Why Dreaming Big Is Not Always Good
I have an
important question for you, and I bet you have dedicated your fair share of
thought to it throughout the course of your lives – which way of thinking is
better, dreaming big or being satisfied with small things? Since I held the
first belief my whole life, I believe I am qualified enough to talk about why
it can be even more harmful than being unambitious.
My whole life
I thought I was gonna be huge. Not just your typical A-student type huge, but
world-famous huge. I probably had some predisposition to think so, because I
was a fairly talented kid and did really well at school, constantly scoring at
the top of the class.
Over time,
however, my motivation turned into something unhealthy.
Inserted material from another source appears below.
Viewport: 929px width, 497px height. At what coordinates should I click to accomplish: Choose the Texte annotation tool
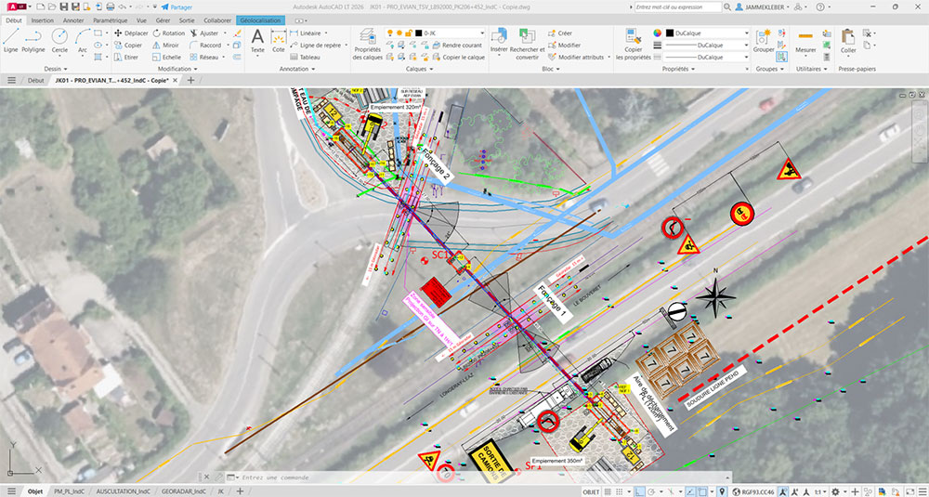coord(257,41)
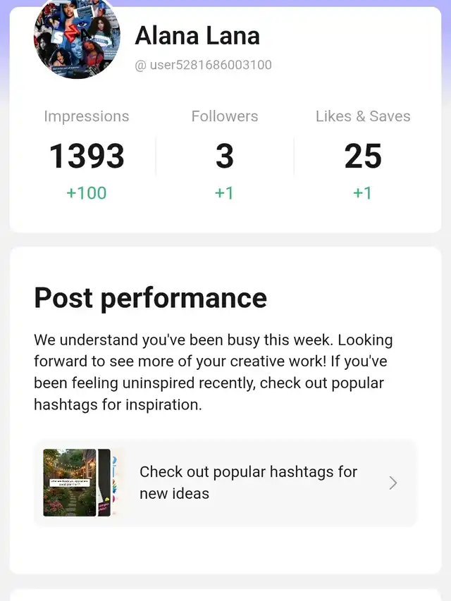
Task: Click the +100 impressions change indicator
Action: pyautogui.click(x=87, y=193)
I started to believe
that I was entitled to success, and I grew more and more frustrated as I faced
the real world. Well, the truth is I didn’t face it a lot until going to collage
and leaving my hometown, where I had lived in a safe bubble believing that
success in the big city is waiting for me to come.
The first
ominous sign came when I didn’t get a perfect score at the entrance exams. I
still scored really well – 75% out of 100%, and got into the collage, but I
wasn’t the first one anymore. Which seems pretty logical now – there were
thousands and thousands of kids applying to the same college – but back then I
felt that I was missing something. I couldn’t enjoy my triumph because I didn’t
get that perfect score.

The pitfall,
however, came almost one year later when I first got pointer 3.2 on a
semi-conductor device exam, a subject I absolutely hated. Then I started to
feel like a failure. Now you are probably wondering, “What does it have to do
with dreaming big?” Here’s my answer: I always dreamed big, and this made me
overlook tiny successes and feel entitled for admiration and victory.
I believe you
can guess what happened next. I grew more and more frustrated, as I realized
you had to work, and most often, work hard, to achieve what you wanted. You
even had to withstand failure and rejection – something I wasn’t used to
dealing with at all. The only opinion I had about failures is that they
diminished my previous accomplishments and my value as a person, and that
successful people never fail and never have to deal with the pain of rejection.
Dreaming big
is good, as it helps a person set far-reaching goals and do bold things. But it
can only work if a person has healthy relationships with failure, tryouts and
taking tiny steps. The success that seemingly comes overnight takes years to
achieve, but no one wants to mention those years – they are a boring time of exhausting,
plain and continuous hard work. Sounds bad enough for a movie, right?
Don’t teach
anyone just to dream big – teach them to dream big while taking small steps.
This is always better than staying in one place and wishing to be teleported to
the valley of success.
"HAPPY ENDINGS COME AFTER A STORY WITH A LOTS OF UPS AND DOWNS."